==== Records for the task

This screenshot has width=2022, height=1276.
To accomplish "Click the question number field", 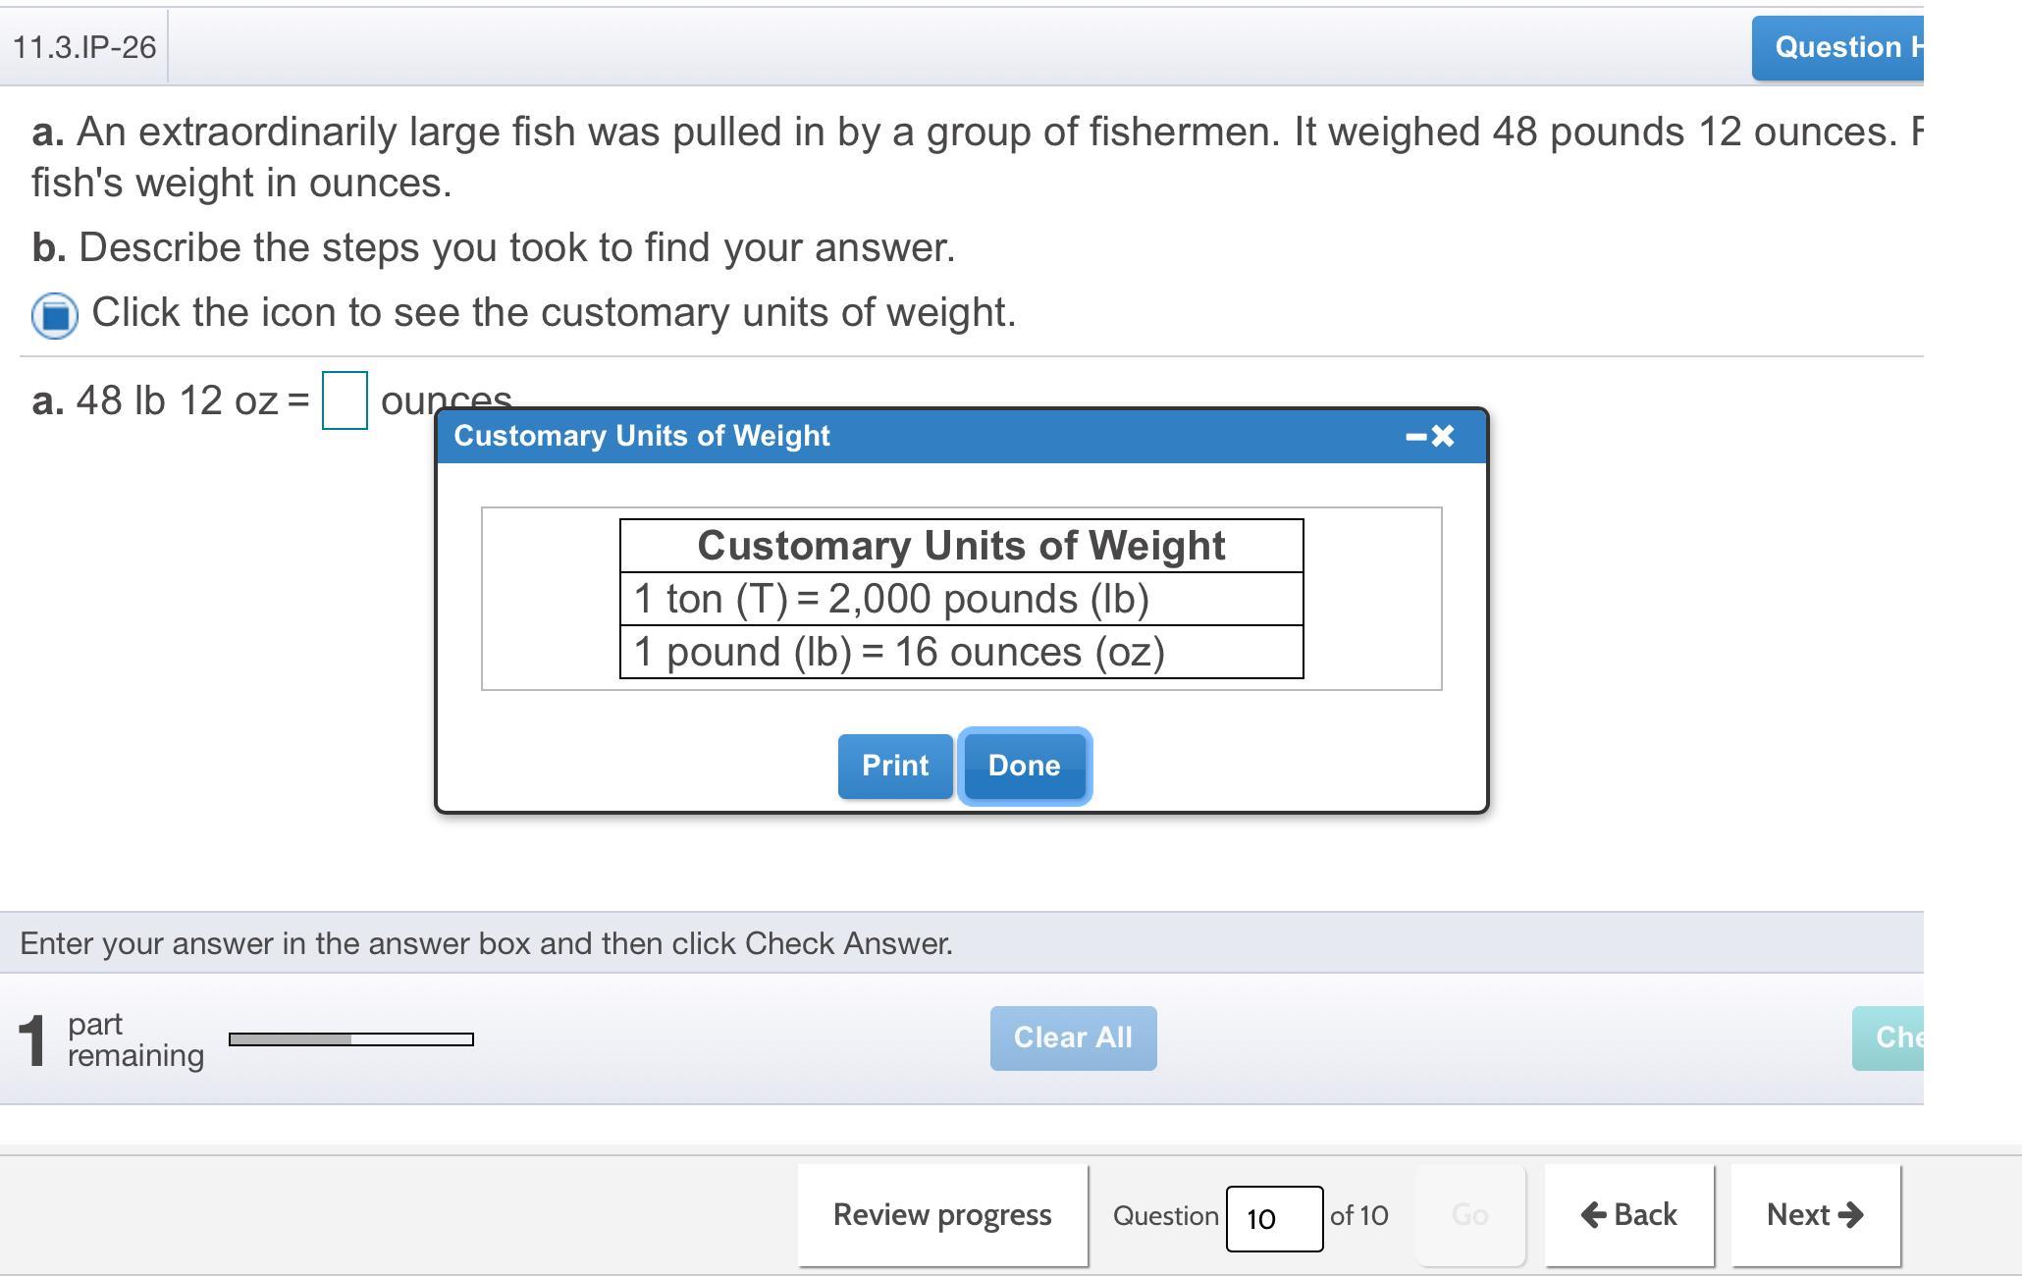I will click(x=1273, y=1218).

========
==== Records for the task

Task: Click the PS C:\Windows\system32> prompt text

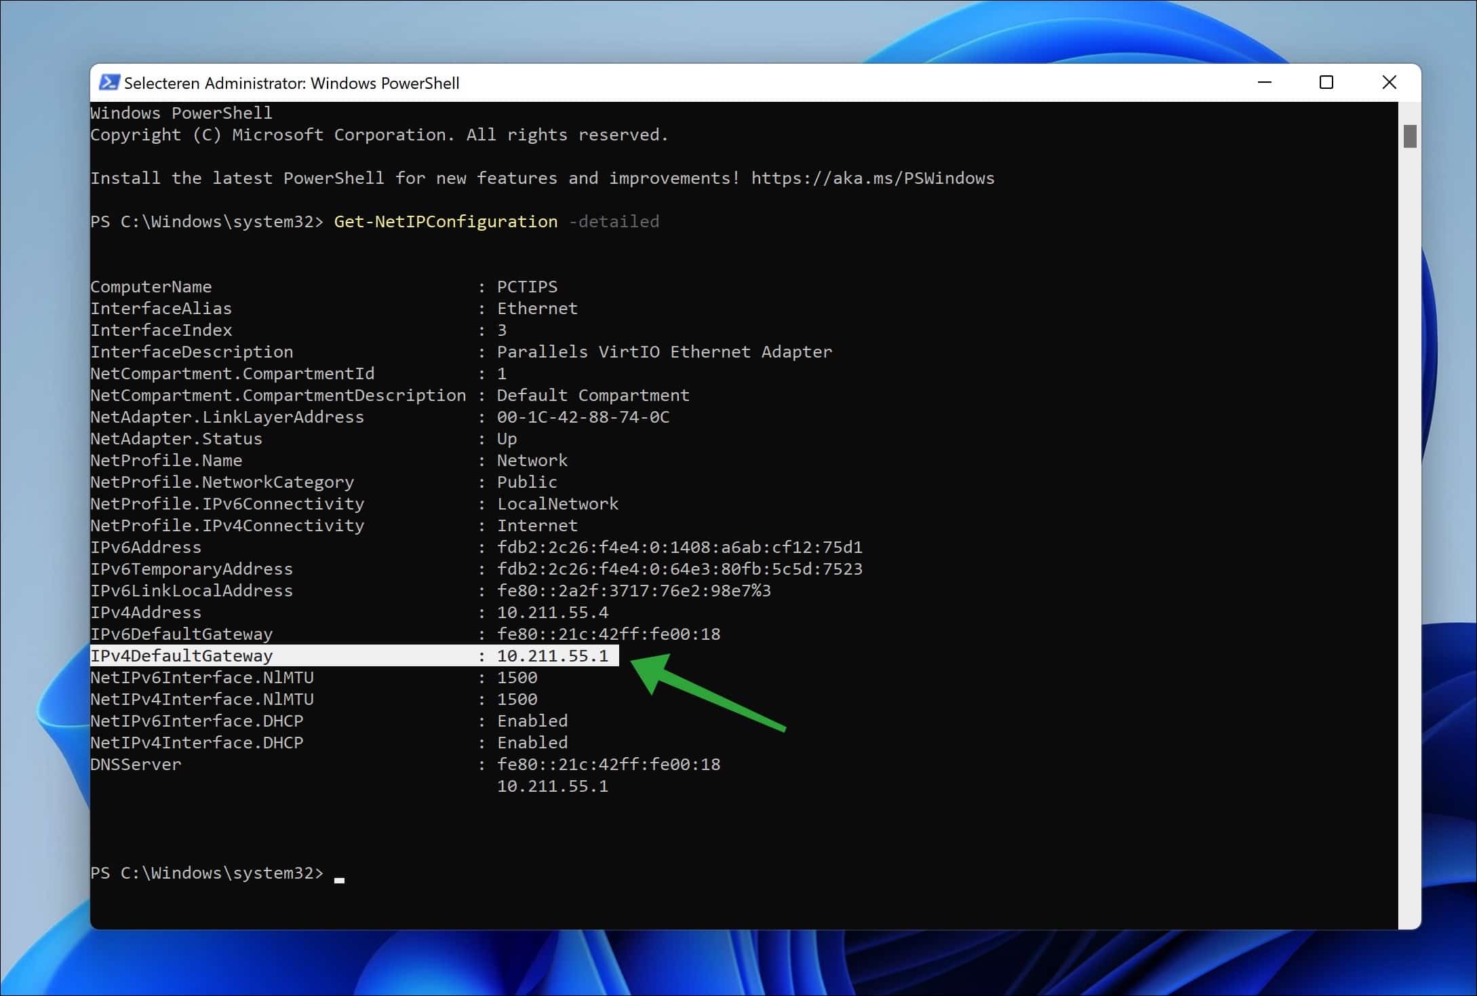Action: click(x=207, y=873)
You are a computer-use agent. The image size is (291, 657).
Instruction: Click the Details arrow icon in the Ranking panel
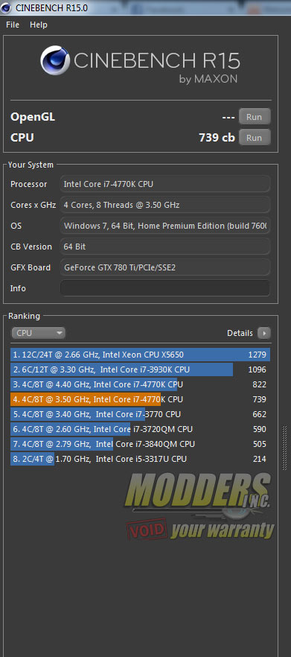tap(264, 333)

========

Request: Copy the records starting with the line that contains "Task: Click the" and going on through the line that contains "tap(264, 333)", swapping "arrow icon" for "arrow button" and keeping everything else the same. Leave the pictures out of your answer.

Expected output:
Task: Click the PS C:\Windows\system32> prompt text

Action: click(x=207, y=873)
You are a computer-use agent. The image size is (291, 657).
Instruction: Click the Details arrow button in the Ranking panel
tap(264, 333)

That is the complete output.